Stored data
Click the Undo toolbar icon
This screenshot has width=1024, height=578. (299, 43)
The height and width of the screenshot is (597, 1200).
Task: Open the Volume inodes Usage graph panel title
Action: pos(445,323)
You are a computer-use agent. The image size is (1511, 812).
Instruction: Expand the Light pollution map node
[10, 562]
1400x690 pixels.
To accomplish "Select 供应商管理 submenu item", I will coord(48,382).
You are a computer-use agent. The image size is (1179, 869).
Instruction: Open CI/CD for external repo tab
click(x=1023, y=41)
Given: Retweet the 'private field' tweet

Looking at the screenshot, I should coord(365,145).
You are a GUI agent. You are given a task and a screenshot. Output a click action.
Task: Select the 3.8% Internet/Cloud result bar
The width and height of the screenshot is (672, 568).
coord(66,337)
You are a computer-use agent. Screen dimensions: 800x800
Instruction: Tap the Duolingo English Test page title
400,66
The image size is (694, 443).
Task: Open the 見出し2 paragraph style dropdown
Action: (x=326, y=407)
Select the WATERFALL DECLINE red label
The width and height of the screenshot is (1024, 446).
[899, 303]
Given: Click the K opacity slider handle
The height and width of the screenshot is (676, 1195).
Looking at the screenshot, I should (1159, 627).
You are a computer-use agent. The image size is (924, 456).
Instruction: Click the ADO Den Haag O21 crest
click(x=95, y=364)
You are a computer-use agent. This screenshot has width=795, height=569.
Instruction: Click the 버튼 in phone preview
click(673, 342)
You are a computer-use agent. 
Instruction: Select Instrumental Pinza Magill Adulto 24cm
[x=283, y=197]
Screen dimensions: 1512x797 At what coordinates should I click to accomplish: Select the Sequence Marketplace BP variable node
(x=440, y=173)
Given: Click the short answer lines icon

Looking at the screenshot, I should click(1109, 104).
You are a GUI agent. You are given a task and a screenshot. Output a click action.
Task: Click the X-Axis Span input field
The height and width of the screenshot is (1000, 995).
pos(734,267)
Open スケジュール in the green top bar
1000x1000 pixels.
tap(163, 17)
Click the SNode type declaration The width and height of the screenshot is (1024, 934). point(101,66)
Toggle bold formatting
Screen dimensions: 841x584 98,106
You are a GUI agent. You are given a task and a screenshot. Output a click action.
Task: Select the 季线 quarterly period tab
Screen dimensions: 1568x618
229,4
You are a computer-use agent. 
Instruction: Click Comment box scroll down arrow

What is expected: All of the records above should be transcribed exactly.

Solved exercise:
Click the Undo toolbar icon
This screenshot has width=1024, height=578. (299, 43)
The height and width of the screenshot is (597, 1200).
Task: Open the Volume inodes Usage graph panel title
Action: pos(445,323)
You are a computer-use agent. The image size is (1511, 812).
Instruction: Expand the Light pollution map node
[10, 562]
1400x690 pixels.
To accomplish "Select 供应商管理 submenu item", I will coord(48,382).
You are a computer-use agent. The image size is (1179, 869).
Instruction: Open CI/CD for external repo tab
click(x=1023, y=41)
Given: Retweet the 'private field' tweet

Looking at the screenshot, I should coord(365,145).
You are a GUI agent. You are given a task and a screenshot. Output a click action.
Task: Select the 3.8% Internet/Cloud result bar
The width and height of the screenshot is (672, 568).
coord(66,337)
You are a computer-use agent. Screen dimensions: 800x800
Instruction: Tap the Duolingo English Test page title
400,66
The image size is (694, 443).
Task: Open the 見出し2 paragraph style dropdown
Action: (x=326, y=407)
Select the WATERFALL DECLINE red label
The width and height of the screenshot is (1024, 446).
[899, 303]
Given: Click the K opacity slider handle
The height and width of the screenshot is (676, 1195).
Looking at the screenshot, I should (1159, 627).
You are a computer-use agent. The image size is (924, 456).
Instruction: Click the ADO Den Haag O21 crest
click(x=95, y=364)
You are a computer-use agent. This screenshot has width=795, height=569.
Instruction: Click the 버튼 in phone preview
click(673, 342)
You are a computer-use agent. 
Instruction: Select Instrumental Pinza Magill Adulto 24cm
[x=283, y=197]
Screen dimensions: 1512x797 At what coordinates should I click to accomplish: Select the Sequence Marketplace BP variable node
(x=440, y=173)
Given: Click the short answer lines icon

Looking at the screenshot, I should click(1109, 104).
You are a GUI agent. You are given a task and a screenshot. Output a click action.
Task: Click the X-Axis Span input field
The height and width of the screenshot is (1000, 995).
pos(734,267)
Open スケジュール in the green top bar
1000x1000 pixels.
tap(163, 17)
Click the SNode type declaration The width and height of the screenshot is (1024, 934). point(101,66)
Toggle bold formatting
Screen dimensions: 841x584 98,106
You are a GUI agent. You are given a task and a screenshot. Output a click action.
Task: Select the 季线 quarterly period tab
Screen dimensions: 1568x618
229,4
You are a computer-use agent. 
Instruction: Click Comment box scroll down arrow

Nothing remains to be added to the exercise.